Les règlements d’urbanisme de la Ville
Ce plan d’urbanisme sert également à encadrer la vie dans la communauté par le truchement de mesures concrètes : les règlements municipaux d’urbanisme. Notamment, pour contrôler la construction des piscines, la localisation des abris d’auto, la hauteur des bâtiments. Les règles sont claires et disponibles sur le site de la ville. On dit que ce sont des outils normatifs : on les applique, c’est tout.
Parfois, l’application des règles est plus compliquée et on doit faire intervenir le pouvoir discrétionnaire, c’est-à-dire que le conseil municipal doit se prononcer sur les cas litigieux. Vu les remous de l’auditoire à l’évocation de ce pouvoir et les nombreuses explications fournies par la conseillère Bureau, il semble évident que la subjectivité des décisions rendues (qui peuvent d’ailleurs être renversées par un tribunal) ne semble convenir ni aux élus, ni aux citoyens. L’assistance ne tarde pas à évoquer le projet particulier de construction (PPCMOI) permettant de construire un bâtiment non conforme au zonage : c’est l’exemple du nouveau bâtiment du British, prévu plus haut que ce que prévoit le zonage actuel.

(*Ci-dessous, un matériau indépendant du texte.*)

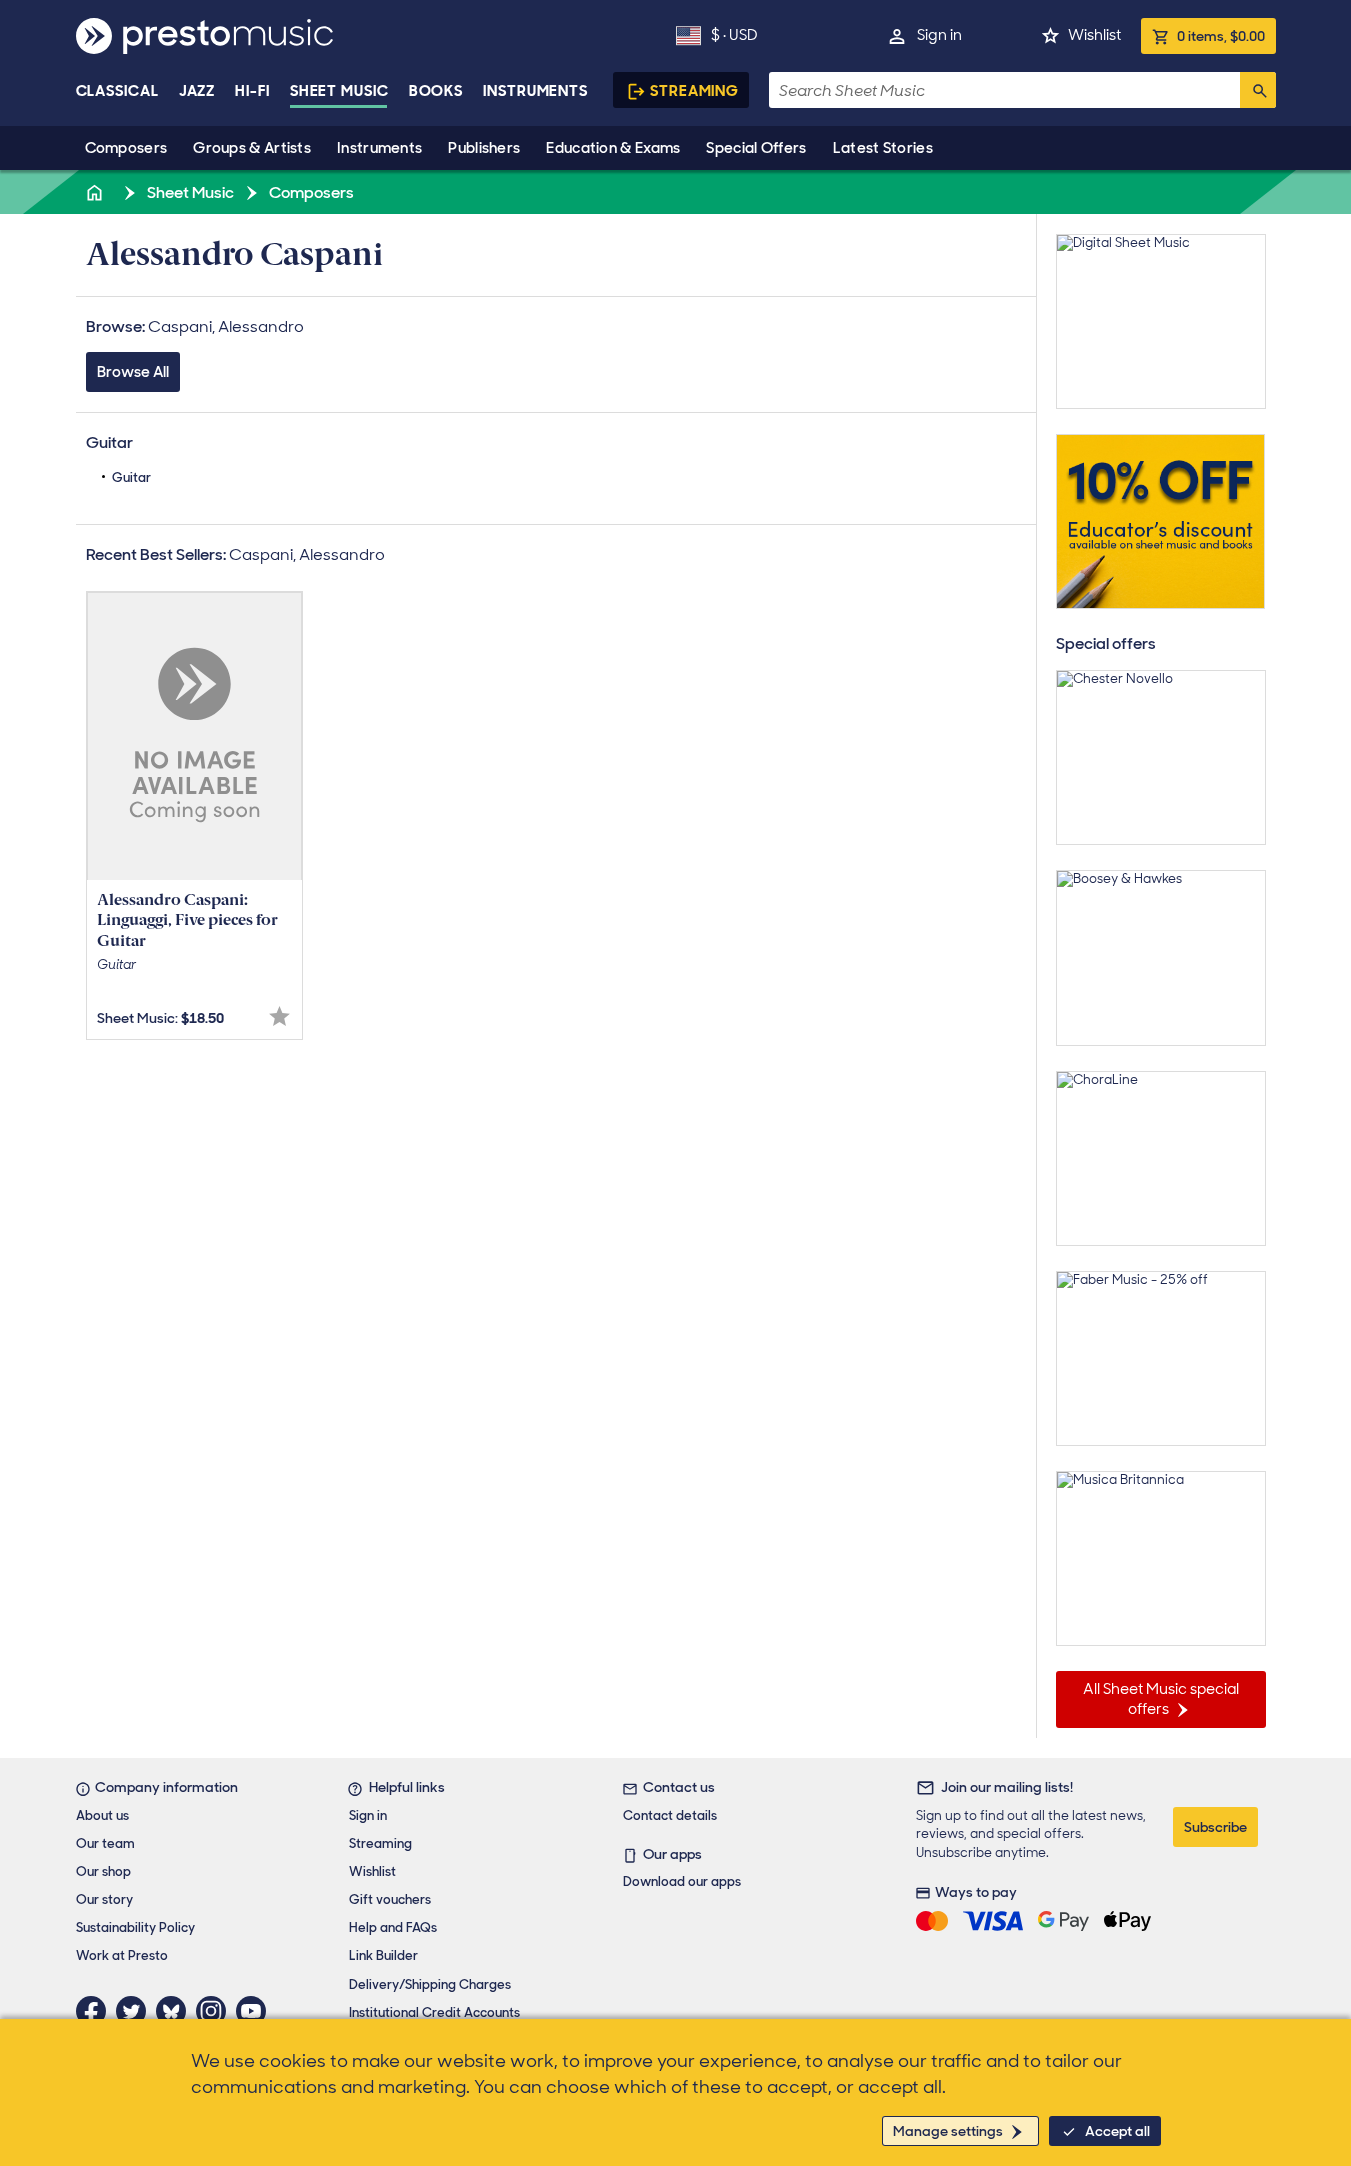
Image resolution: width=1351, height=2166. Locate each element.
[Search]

Cela semble toujours un sujet très délicat.
Alors comment le citoyen peut-il s’impliquer et faire valoir son point de vue?

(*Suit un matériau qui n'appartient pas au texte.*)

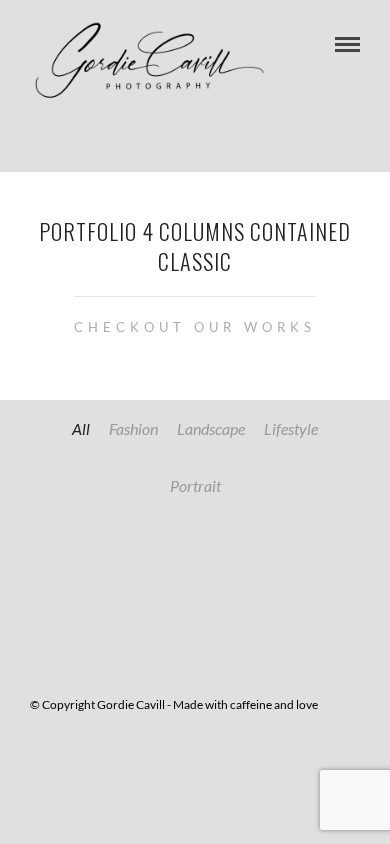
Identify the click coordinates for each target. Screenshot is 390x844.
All (81, 428)
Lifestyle (291, 428)
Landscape (211, 428)
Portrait (195, 485)
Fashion (133, 428)
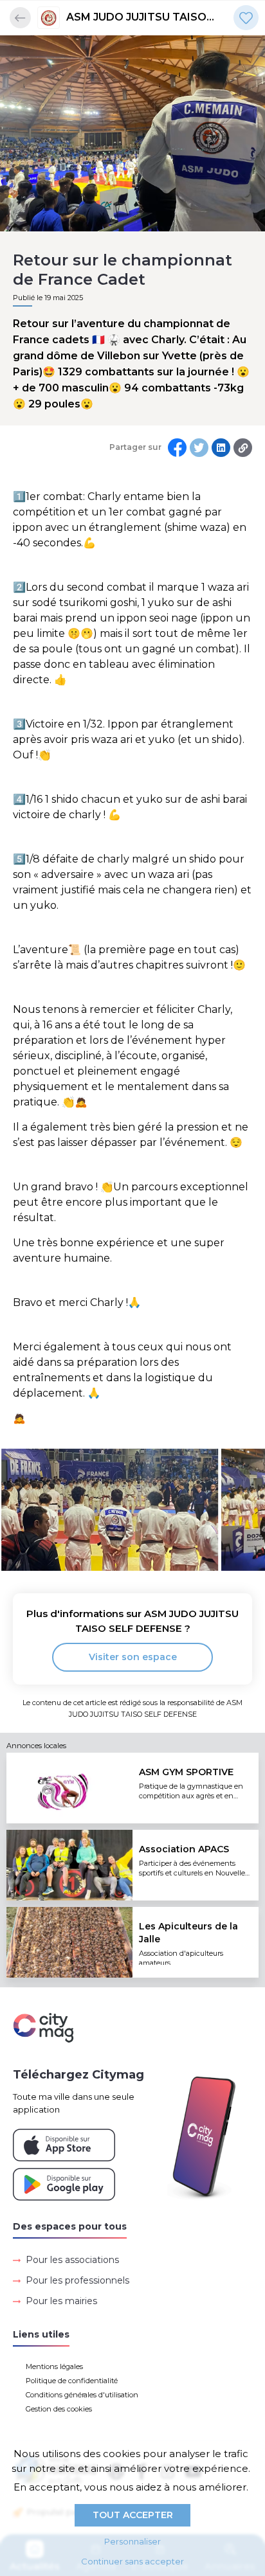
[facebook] (177, 447)
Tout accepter (133, 2515)
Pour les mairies (61, 2301)
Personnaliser (132, 2541)
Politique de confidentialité (72, 2380)
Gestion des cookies (59, 2408)
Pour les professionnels (77, 2280)
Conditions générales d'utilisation (82, 2394)
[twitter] (199, 447)
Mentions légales (54, 2366)
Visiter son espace (133, 1657)
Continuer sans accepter (132, 2561)
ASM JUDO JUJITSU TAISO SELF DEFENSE (136, 18)
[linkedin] (221, 447)
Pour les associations (72, 2260)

Voter en 2021, pour choisir un élu qui endosse vos convictions et d’ici là faire pression sur les élus actuels en leur écrivant, en posant des questions au conseil municipal.
Faire partie d’un comité consultatif comme le Comité consultatif en urbanisme (CCU) : il suffit d’envoyer son CV quand un poste est vacant ou quand la Ville lance un appel de candidatures. On y prépare, avec des fonctionnaires et des élus, des documents traitant de l’agriculture urbaine, de l’usage des pesticides, des jardins communautaires, par exemple. On signale la naissance d’un nouveau conseil local du patrimoine : avis aux intéressés! Il existe également des opportunités pour ceux et celles qui voudraient discuter du transport (vélo, déplacement durable, etc.) : posez des questions à vos élus.
S’impliquer ou utiliser les services des associations. Micheline Lemieux a expliqué que l’APA fournit des conseils d’architectes en rénovation, restauration, insertion entre deux maisons aux citoyens et aux promoteurs. Cette association milite aussi pour des changements de pratiques à la Ville de Gatineau, tels qu’organiser des consultations citoyennes avant que les projets soient acceptés, produire des cartes 3D des constructions projetées pour les citoyens réalisent mieux les impacts.
Cette remarque trouve un écho dans l’assemblée : plusieurs pensent que les outils et les règlements de la Ville sont en décalage avec les visions vertes actuelles des citoyens. Ils croient qu’un changement de culture s’impose parmi les fonctionnaires pour qu’ils proposent des outils novateurs, en adéquation avec leurs vœux. Mme Bureau a saisi la balle au bond pour soutenir les fonctionnaires qui font leur travail et rappeler qu’être engagé ne se résume pas à s’exprimer sur les réseaux sociaux. Dans le même élan, elle vante les mérites d’un projet pilote émanant du comité de résidents de Wychwood, amené à se généraliser pour l’ensemble de la Ville. La réplique du côté de l’assemblée ne se fait pas attendre : que dire du rapport de force (temps, moyens) qui s’exerce entre les bénévoles des associations et les promoteurs lorsqu’ils débattent de projets? La question restera en suspens. Où sont les promoteurs?